This prize will help me launch two research projects, one on the development of the American war doctrine, and the other on the historical correlation between conscription and democracy. In the first project, I hope to examine the social basis of the American war doctrine from Truman to Obama. Because long and expensive military campaigns are politically taxing, postwar presidents turned to technology to limit the involvement of citizens and their elected representatives. Waging war with minimum material and human costs frees presidents from social control. I claim that nuclear shadow wars (1960s), surgical air strikes (1990s), and drone warfare (present) could be understood in this context. But as Clausewitz, the ablest student of war, concluded: war is both volatile and inherently violent. It often spirals out of control. This certainly proved to be the case in Vietnam and Iraq.
The goal of my research here is to establish the accuracy of this pattern through a comparative historical investigation of three particular cycles, what I refer to as War as Chess, exemplified by the Cuban Missile Crisis (1962), and undermined by the losses in Vietnam (1960s); War as Surgery, exemplified by the lightening campaign in Iraq (1991), and undermined by the Iraqi insurgency (2000s); War as Assassination, exemplified by the assassination of Osama Bin Laden (2011), and undermined by the messy campaign against ISIL (present).

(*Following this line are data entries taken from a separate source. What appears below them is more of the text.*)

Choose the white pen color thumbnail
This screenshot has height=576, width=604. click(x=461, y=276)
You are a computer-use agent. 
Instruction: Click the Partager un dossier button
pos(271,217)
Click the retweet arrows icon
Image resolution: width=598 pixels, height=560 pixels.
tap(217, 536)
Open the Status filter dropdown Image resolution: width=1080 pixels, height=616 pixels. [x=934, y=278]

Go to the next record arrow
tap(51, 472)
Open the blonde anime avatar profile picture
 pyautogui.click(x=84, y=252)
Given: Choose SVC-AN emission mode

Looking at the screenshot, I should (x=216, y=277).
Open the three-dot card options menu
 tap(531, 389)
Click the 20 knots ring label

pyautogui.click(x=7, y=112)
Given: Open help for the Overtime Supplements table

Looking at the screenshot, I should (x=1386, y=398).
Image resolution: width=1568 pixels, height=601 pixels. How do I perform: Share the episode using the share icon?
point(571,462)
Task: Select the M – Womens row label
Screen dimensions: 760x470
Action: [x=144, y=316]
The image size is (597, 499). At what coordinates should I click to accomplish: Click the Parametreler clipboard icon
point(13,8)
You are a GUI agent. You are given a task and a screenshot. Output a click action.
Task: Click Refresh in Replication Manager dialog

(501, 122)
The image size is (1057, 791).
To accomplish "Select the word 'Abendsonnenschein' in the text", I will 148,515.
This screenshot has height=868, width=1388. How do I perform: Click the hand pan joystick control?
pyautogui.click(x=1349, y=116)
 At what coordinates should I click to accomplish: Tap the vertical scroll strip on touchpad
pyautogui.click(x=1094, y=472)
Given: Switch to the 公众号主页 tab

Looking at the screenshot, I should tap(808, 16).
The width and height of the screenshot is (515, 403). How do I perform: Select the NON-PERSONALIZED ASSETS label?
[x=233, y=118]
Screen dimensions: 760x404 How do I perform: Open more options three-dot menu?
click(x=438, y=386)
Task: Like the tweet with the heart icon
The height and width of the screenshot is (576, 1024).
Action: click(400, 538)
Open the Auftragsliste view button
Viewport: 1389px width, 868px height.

In the second research project, I investigate the role of conscription in establishing democracy. Previous sociologists prioritised cultural and socioeconomic preconditions. And a few highlighted how war-related tax-collection forced rulers to expand democratic representation. But my aim is to test how society’s active involvement in war reverberates back home, undermining authoritarian rule. France and Egypt are the paradigmatic cases. Enlisting French citizens (rather than relying on feudal levies, auxiliaries, mercenaries, or professional soldiers) in frequent campaigns in the late eighteenth and nineteenth centuries enabled a series of destabilising revolts that secured democracy piecemeal. In contrast, replacing Egyptian troops with foreign slave-warriors in the thirteenth century foreshadowed the long Mamluk autocracy, which set the tone of politics in Egypt until the nineteenth century. If successful, this project will not only contribute to the literature on democratisation, but will also answer the perennial question: ‘What went wrong’ in the Muslim world?